I didn’t bother to argue. Samantha Rose wouldn’t care that I had the beginnings of a blister where my sneaker was too tight or that the temperature had dropped. Besides, she was right. While I worked I’d think about a lot of things. Like finding my dad and leaving Convict Holler forever.
• • •
FOR A COUPLE that didn’t work or leave the house much, my aunt and uncle managed to generate a bunch of trash.
I walked back and forth picking up paper plates and food wrappers. Spotted One and Spotted Two sniffed at my jeans as I walked.
“You two can just go back and crawl under a car,” I said, shaking my finger. “It’s your fault I’m out here.”
Spotted Two licked my hand.
“Really?” I wiped the slobber off on my pants. “That’s a pretty gross way to say you’re sorry.”
The ripped bag was still lying in the front yard like a dead animal with its guts strewn about. I kicked a can toward it. Maybe I’d stay out here all night and catch pneumonia. Or crawl under the rusted car between the dogs—at least they liked me—and sleep forever.
Mama had called me an optimist, but I wasn’t crazy. I was wising up fast and getting used to the fact that Samantha Rose wasn’t going to like me no matter how much cleaning or weeding I did.
I finished picking up the trash and threw the bag against the house, being careful to miss the flower beds. Now that I’d cleaned out the weeds, the flowers were trying to make a comeback. I knelt down and brushed my fingers across a leaf of the lamb’s ear thinking of what Mama could have done with this place.
She’d worked in the nursery department at Walmart and was so good at bringing plants back to life, her manager took to calling her Daisy Do-Over.
My thumb wasn’t as green as hers, but she would have been proud of what I’d done with the yard so far. I plucked the leaf and stood, rubbing its soft surface against my face. I was supposed to be thinking of finding my dad, but all I could think about was Mama—and how everything I saw and did now would always be something I couldn’t share with her.

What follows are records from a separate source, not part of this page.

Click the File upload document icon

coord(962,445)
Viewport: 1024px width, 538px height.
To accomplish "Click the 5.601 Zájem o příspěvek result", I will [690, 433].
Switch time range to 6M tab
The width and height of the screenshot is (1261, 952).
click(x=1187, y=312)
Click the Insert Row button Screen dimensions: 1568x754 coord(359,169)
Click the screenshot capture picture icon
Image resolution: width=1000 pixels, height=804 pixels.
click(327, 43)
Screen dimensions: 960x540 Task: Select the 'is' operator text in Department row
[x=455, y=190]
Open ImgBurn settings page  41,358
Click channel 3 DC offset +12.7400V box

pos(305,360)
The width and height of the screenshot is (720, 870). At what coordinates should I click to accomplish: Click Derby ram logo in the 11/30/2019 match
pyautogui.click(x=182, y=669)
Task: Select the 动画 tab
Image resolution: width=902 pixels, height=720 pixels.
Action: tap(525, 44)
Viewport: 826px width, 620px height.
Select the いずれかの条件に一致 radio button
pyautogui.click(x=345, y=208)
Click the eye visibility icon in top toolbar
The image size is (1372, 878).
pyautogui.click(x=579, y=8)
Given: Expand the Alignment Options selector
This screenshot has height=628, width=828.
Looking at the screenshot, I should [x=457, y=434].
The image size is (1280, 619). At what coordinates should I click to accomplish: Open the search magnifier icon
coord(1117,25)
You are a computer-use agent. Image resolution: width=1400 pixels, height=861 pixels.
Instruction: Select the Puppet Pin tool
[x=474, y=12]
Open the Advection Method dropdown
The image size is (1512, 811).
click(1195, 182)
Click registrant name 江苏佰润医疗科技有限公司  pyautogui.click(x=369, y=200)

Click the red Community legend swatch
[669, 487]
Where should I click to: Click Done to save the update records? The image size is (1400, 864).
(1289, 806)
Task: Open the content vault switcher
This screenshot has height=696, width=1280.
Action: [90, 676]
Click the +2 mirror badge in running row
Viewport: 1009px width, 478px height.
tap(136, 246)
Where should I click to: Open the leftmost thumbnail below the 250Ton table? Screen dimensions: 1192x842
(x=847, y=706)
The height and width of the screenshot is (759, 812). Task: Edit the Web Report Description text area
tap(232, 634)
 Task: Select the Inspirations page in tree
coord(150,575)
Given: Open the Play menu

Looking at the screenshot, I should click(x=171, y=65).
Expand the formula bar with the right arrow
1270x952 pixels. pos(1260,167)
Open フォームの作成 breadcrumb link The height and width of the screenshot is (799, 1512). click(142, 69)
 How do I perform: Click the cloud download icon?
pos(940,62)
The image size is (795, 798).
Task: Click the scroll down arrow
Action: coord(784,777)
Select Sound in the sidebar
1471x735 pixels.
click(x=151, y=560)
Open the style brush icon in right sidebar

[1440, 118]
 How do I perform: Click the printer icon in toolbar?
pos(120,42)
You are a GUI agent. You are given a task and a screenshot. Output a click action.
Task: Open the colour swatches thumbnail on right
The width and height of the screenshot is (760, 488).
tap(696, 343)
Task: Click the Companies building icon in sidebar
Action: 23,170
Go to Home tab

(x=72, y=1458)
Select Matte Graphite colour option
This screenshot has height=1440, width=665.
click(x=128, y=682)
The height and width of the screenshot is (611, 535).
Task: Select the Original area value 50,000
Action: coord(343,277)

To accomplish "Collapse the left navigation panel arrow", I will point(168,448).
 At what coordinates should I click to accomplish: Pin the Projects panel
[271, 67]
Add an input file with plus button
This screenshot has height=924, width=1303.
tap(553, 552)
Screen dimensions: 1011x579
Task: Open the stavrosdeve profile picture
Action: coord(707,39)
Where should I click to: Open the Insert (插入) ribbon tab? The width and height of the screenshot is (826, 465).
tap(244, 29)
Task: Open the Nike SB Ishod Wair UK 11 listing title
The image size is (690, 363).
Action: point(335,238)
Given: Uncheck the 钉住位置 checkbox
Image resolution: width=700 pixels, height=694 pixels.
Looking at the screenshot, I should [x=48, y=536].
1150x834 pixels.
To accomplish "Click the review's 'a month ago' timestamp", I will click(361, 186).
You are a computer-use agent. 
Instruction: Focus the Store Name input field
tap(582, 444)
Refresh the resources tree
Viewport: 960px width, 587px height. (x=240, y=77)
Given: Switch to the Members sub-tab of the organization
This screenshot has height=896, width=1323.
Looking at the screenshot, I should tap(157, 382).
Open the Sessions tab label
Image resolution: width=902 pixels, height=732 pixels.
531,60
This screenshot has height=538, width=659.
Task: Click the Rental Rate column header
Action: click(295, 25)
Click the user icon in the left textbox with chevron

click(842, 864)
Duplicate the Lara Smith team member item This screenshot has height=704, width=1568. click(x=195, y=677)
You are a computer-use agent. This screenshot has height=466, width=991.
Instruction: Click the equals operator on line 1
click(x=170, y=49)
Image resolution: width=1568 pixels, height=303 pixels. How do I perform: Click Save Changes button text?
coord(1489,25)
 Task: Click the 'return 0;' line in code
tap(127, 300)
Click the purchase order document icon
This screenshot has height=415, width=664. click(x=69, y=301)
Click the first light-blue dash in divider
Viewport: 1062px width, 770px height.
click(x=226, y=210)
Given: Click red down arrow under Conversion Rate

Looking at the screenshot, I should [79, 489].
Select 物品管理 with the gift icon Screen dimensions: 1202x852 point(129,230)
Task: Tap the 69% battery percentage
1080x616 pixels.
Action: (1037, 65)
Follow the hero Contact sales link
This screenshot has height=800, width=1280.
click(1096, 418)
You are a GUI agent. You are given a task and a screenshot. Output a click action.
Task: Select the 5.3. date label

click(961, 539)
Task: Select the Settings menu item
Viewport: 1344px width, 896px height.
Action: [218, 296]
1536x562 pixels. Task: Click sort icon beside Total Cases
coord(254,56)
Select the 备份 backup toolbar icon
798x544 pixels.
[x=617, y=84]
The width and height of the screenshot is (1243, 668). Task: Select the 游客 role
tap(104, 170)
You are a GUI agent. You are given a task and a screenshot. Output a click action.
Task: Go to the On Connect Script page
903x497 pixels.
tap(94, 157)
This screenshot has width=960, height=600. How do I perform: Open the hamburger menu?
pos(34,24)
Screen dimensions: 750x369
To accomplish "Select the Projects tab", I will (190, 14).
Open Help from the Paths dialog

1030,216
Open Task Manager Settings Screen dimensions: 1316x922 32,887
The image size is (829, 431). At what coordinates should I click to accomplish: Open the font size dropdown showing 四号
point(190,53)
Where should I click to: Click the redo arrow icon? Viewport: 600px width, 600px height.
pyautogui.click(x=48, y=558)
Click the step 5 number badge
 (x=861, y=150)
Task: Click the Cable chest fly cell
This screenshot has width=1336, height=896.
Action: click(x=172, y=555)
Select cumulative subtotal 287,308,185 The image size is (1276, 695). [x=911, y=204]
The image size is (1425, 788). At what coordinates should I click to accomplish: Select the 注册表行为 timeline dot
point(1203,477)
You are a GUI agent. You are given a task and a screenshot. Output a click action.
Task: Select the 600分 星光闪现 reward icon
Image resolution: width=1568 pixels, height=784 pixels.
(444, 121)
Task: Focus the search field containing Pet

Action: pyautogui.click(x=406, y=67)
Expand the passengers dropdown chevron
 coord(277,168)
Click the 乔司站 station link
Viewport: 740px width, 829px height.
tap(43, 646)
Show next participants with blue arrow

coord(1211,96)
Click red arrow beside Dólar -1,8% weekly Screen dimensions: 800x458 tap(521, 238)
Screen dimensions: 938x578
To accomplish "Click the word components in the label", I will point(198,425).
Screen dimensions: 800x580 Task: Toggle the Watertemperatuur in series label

I looked toward Gilbert’s and Camille’s and tried my best to hog-tie the jealousy I was feeling. Gilbert’s grandma had practically oozed kindness and Mrs. Rodriguez had been all smiles and hugs and good-smelling food. They all had each other and I didn’t have anybody.
I was staring so hard toward Gilbert’s and Camille’s that at first I didn’t notice Angel Davis on the edge of the woods. Angel looked like a human version of the walking stick insect. He was skin and bones and seemed even taller than he had on his porch. His hair fell in a gray tangled mess past his shoulders. If a family of birds didn’t live in his beard they were wasting an opportunity.